» **Task to complete**
Omitting all images, transcribe the listing word for word.

» **Supplied records**
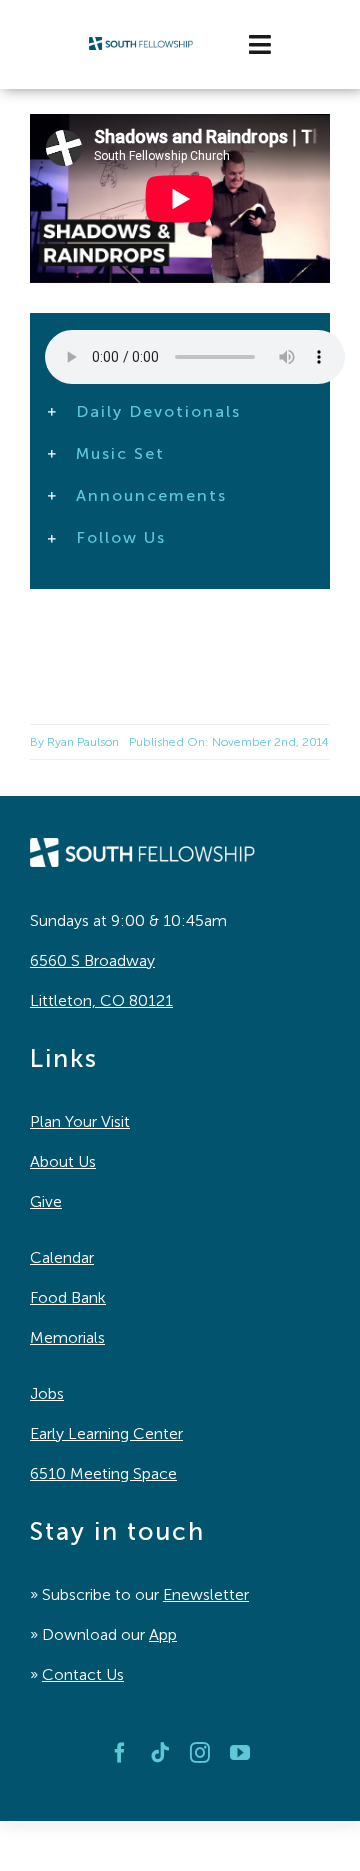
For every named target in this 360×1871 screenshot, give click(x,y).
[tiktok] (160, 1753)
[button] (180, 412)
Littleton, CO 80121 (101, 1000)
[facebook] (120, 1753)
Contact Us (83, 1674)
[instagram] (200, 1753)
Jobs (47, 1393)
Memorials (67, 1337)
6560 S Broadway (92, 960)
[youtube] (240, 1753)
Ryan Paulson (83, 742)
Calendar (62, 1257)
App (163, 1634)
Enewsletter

» **Result of this exercise**
For every named target in this 360×1871 screenshot, give click(x,y).
[tiktok] (160, 1753)
[button] (180, 412)
Littleton, CO 80121 (101, 1000)
[facebook] (120, 1753)
Contact Us (83, 1674)
[instagram] (200, 1753)
Jobs (47, 1393)
Memorials (67, 1337)
6560 S Broadway (92, 960)
[youtube] (240, 1753)
Ryan Paulson (83, 742)
Calendar (62, 1257)
App (163, 1634)
Enewsletter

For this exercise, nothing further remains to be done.